そういうものをすべて無視して己の思う甲斐性と誇りに突っ走った結果、竜也とひな菊はかけがえのない家族を失った。
それから竜也の行動は、ますます過激になった。
残ったひな菊を何が何でも守ろうと、側にいないのに過保護になった。
そして、ひな菊を敵がいない場所を作って安全に生かそうと考えるようになった。小さな社会を制圧し、そこの全てを使って守れるようにと。
その目的のために新工場と引っ越し先の候補を探し、白羽の矢を立てたのが菊原村。
外からの侵入経路が少なく、村の中で人の結びつきが強く、反社のような危険な勢力はいない。
あるのは生活必需品ですらない花を育てる、温厚な農業組合だけ。
おどろおどろしい伝説とそれに基づく誓約は求められたが、竜也はさほど気にしなかった。
そんなものが本当である訳がないし、一番怖いのは人間なのだ。
むしろこんな迷信塗れの古臭く愚かな連中ならば、都会で反社を相手にするよりよほど楽だ。金と力で、すぐ制圧してやると。
かくして、竜也は全く娘のためにならない村への侵略を開始した。
また、竜也は違法な奴らから娘を守る力を渇望するようになった。
蛇の道は蛇とばかりに反社とパイプを作り、会社の事業でもとにかく力と金を求めて裏で違法行為に手を染めるようになった。
法治国家なんてまやかしだ。警察なんて役に立たない。
なら自分もできるだけのことをしないと、手段を選んでいたら負けてしまう。
竜也のそんなやり方を諫める者もいたが、竜也はそういう者を敵とみなして排除した。だってこいつらは、自分の力を削ごうとしているじゃないか。

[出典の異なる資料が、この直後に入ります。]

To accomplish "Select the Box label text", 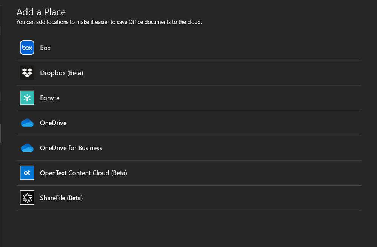I will [45, 48].
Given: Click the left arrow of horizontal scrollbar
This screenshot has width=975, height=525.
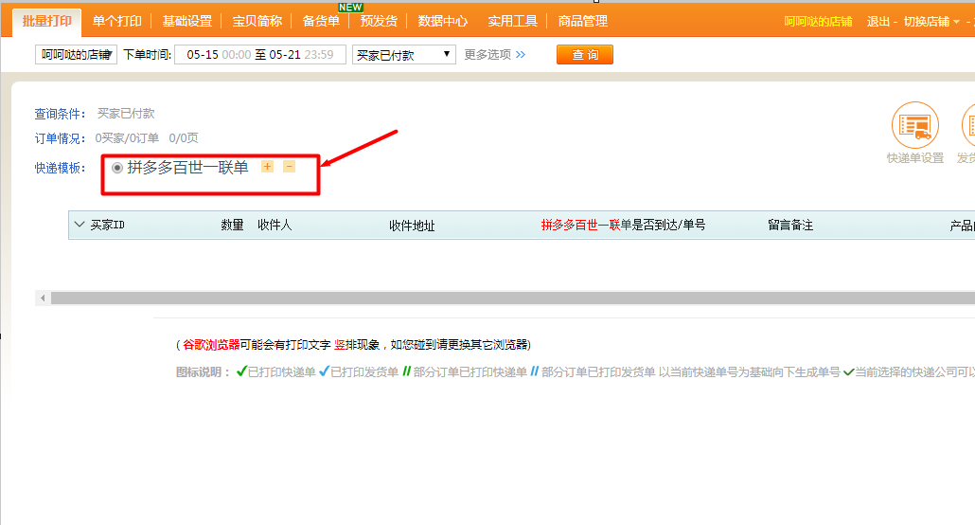Looking at the screenshot, I should pyautogui.click(x=43, y=298).
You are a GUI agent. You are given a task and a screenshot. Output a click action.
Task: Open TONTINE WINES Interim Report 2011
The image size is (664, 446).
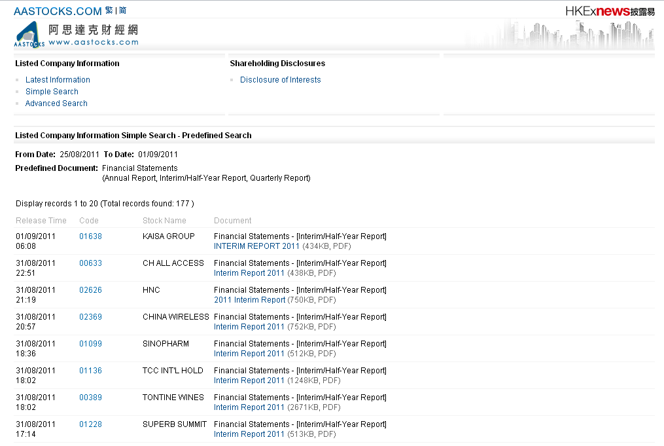249,407
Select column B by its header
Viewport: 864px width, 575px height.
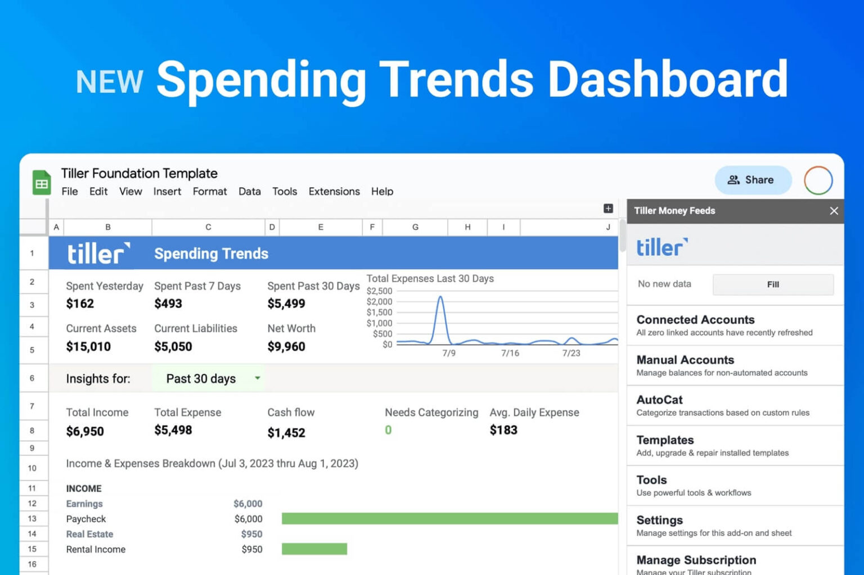[x=107, y=227]
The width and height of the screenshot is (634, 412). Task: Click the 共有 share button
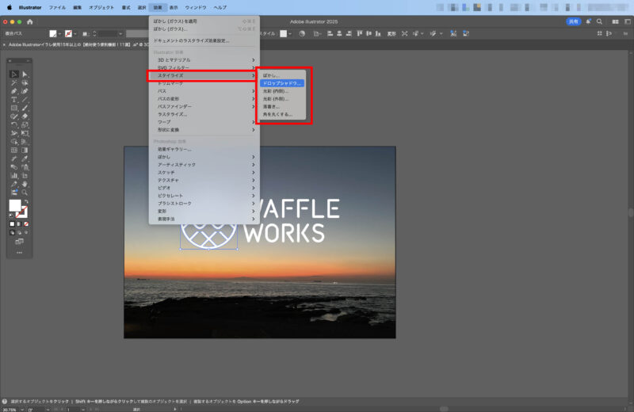(x=573, y=21)
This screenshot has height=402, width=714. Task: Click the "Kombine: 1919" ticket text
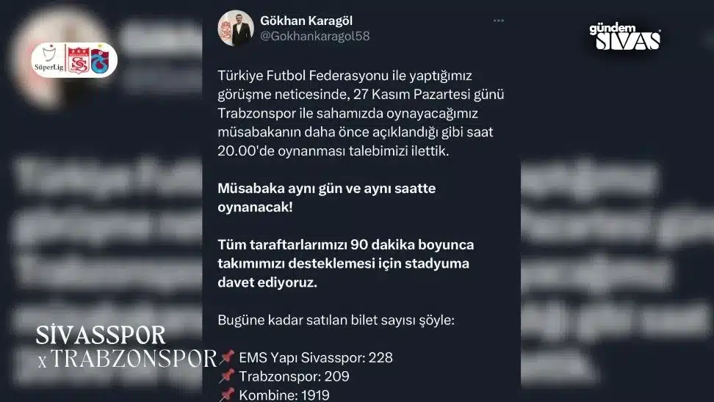[284, 395]
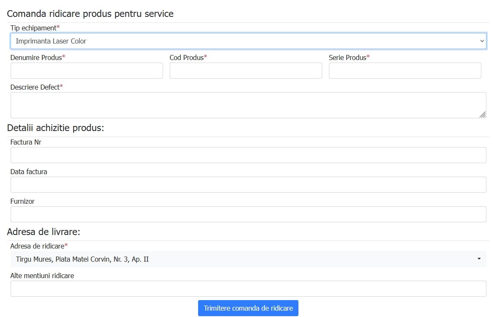Click the Alte mentiuni ridicare field

pos(248,289)
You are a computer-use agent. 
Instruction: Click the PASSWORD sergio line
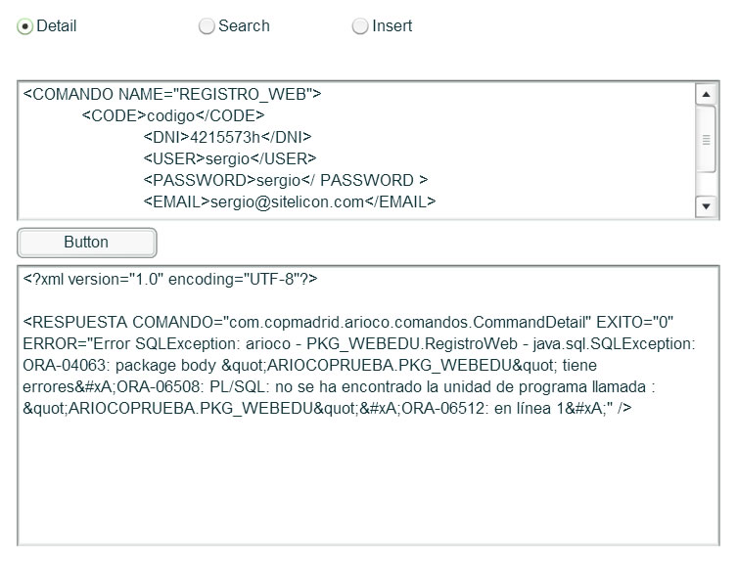point(286,180)
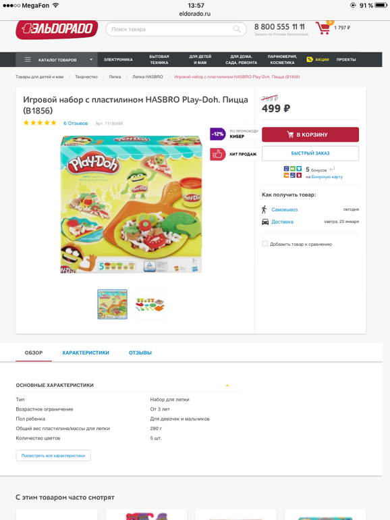Switch to the Отзывы tab
The width and height of the screenshot is (390, 520).
pyautogui.click(x=140, y=353)
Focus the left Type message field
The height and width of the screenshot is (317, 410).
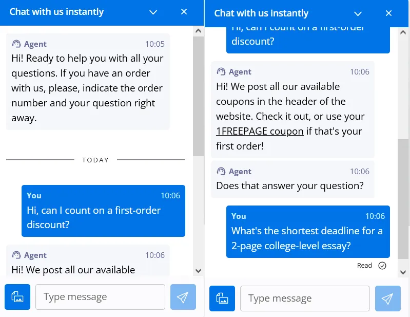[100, 297]
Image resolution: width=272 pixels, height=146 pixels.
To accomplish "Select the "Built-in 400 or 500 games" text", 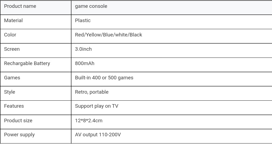I will tap(104, 78).
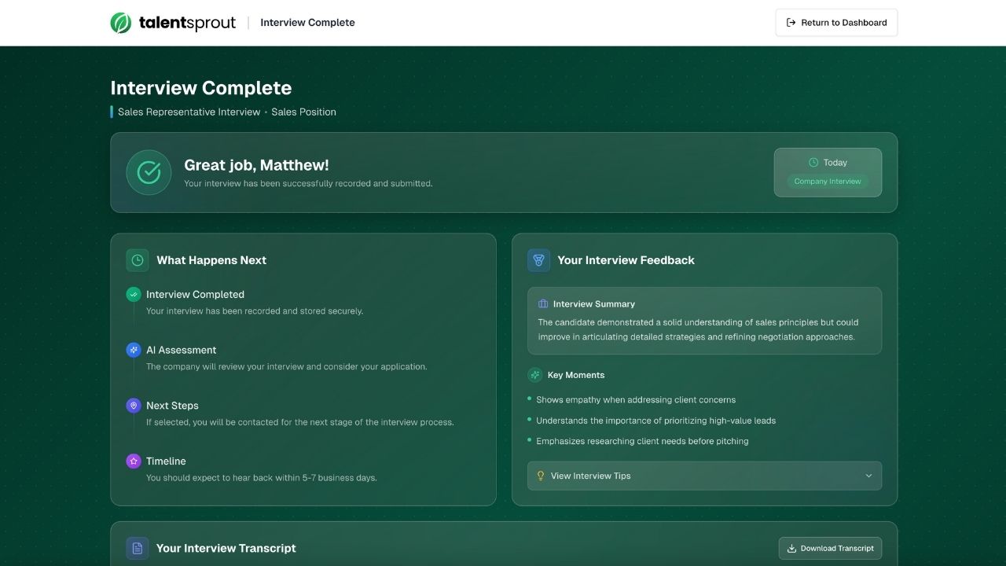The image size is (1006, 566).
Task: Click the Company Interview badge
Action: [828, 182]
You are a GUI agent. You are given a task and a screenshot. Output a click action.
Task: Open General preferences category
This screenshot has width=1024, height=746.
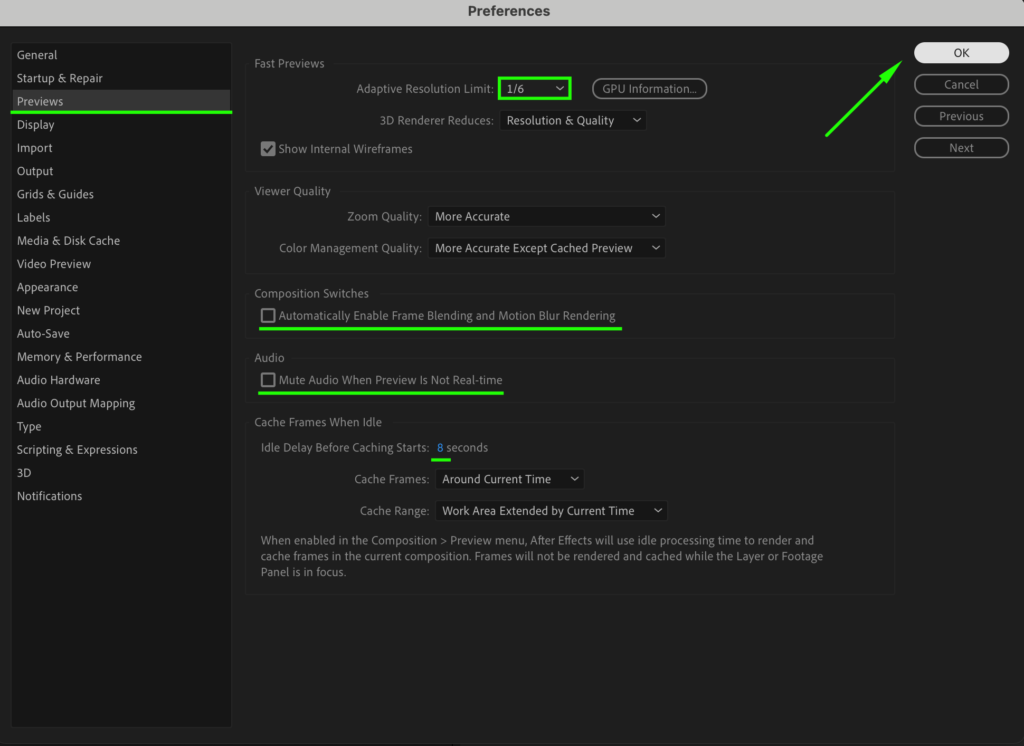pyautogui.click(x=37, y=55)
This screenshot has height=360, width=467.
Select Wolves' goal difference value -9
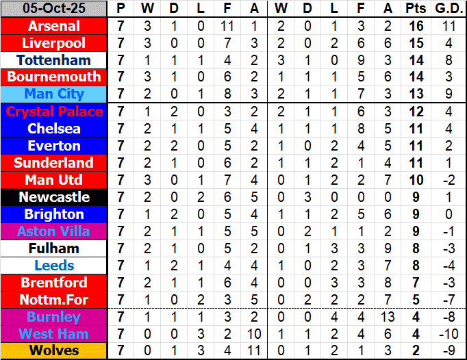tap(449, 351)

家のことを任せる使用人やひな菊の教育を任せる専門家も、自分の意見に沿わない者はことごとく切り捨てた。
自分の正しさを、傷つけられないように。
妻を失ったのが自分のせいではないと、思い続けるために。
そうして自分と娘を脅かす者に対抗するため、自らも違法な拳銃を隠し持ち、見つかるのを恐れて反社御用達の呪術師に霊眼封じを施してもらい……。
元から荒事に慣れた元犯罪者たちを、私兵同然に雇い……。
気が付いたら、竜也は真っ黒に堕ちていた。